> _DOCUMENT TEXT_
>>>>>
Hundreds of Methane Vents Discovered Off Coast of Pacific Northwest
Deep beneath the ocean, off the coast of Washington, Oregon, and northern California, scientists have discovered roughly 500 bubbling vents spewing methane, a potent greenhouse gas.
Deep beneath the ocean, off the coast of Washington, Oregon, and northern California, scientists have discovered roughly 500 bubbling vents spewing methane, a potent greenhouse gas.
Underwater methane vents were first discovered in the 1980s and have since been identified all over the world. “In the right geologic setting, they are everywhere. And the Pacific northwest of the U.S. is such a setting,” said Andrew Thurber, an associate professor at Oregon State University who has worked on other methane discovery efforts.
Given that methane is 84 times as potent as carbon dioxide in the first decades after its release, underwater vents could have an outsize impact on climate change. “Methane vents are a potentially important, but unaccounted for, source of methane in global greenhouse gas budgets,” said Nicole Raineault, director of science operations at Ocean Exploration Trust, the nonprofit that made the discovery.
<<<<<
> _LISTED ENTRIES_
>>>>>
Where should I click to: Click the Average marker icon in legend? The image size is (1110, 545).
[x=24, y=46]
<<<<<
>>>>>
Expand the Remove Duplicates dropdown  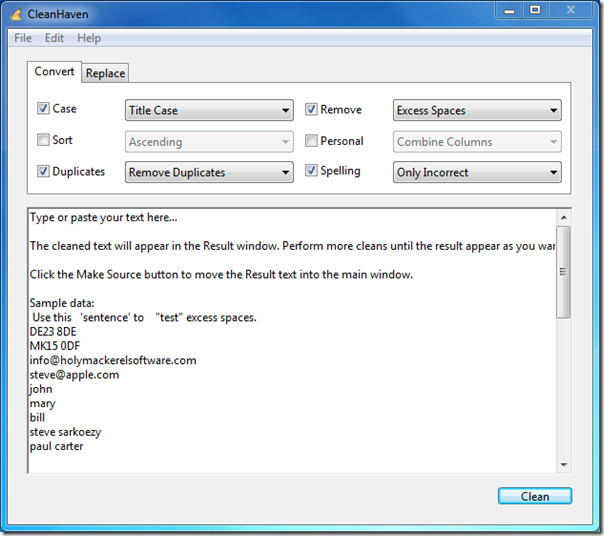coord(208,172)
<<<<<
> _EXPLORE THE MATERIAL_
A – Answer these questions from the article on methane vents off the Pacific Northwest, one line each:
(i) About how many vents did scientists discover?
(ii) In what decade were underwater methane vents first discovered?
(iii) What organization made the discovery?
B – Carry on the article about methane vents off the Pacific Northwest from its final sentence.

> _ANSWERS TO THE PROBLEMS_
A –
(i) Roughly 500
(ii) The 1980s
(iii) Ocean Exploration Trust, a nonprofit

B –
The vents, also known as seeps, were discovered along an area known as the Cascadia Margin during June and September expeditions of the research vessel EV Nautilus. The discovery, which was presented at the National Ocean Exploration Forum in New York on October 20, comes two years after some 570 similar methane vents were found off the eastern seaboard.
“It appears that the entire coast off Washington, Oregon, and California is a giant methane seep,” said Robert Ballard, founder of Ocean Exploration Trust, in a statement.
The researchers located the bubble streams with a sonar system and in some locations observed them directly with video cameras on remotely operated vehicles, Raineault said.
She said that methane takes different forms depending on temperature and pressure—at a depth of 500 meters or below along the Cascadia Margin, it occurs in the form of methane hydrate, a water-methane ice. If this ice melts, the methane trapped within is released as a gas that bubbles to the surface. Most of the bubbling methane streams were observed at around 500 meters of depth, the upper limit for methane stability in that area, Raineault said.
“It doesn’t take very many degrees of ocean warming to basically melt [the methane hydrate],” said Lisa Levin, director of the Center for Marine Biodiversity and Conservation at the Scripps Institution of Oceanography. “The thought is that warming of the oceans is leading to increased [methane release].”
But the feedback loop—where methane from undersea vents bubbles to the surface and acts as a greenhouse gas, causing further ocean warming that in turn melts methane hydrate and releases more methane gas—is still hypothetical, Thurber said.
“The vast majority of methane released from these reserves is consumed by archaea [single-celled microorganisms] and bacteria initially in the sediment and then in the water column as the methane is released,” Thurber said. He estimated that some 90% of methane released is consumed by these organisms and so does not reach the water’s surface and escape into the atmosphere.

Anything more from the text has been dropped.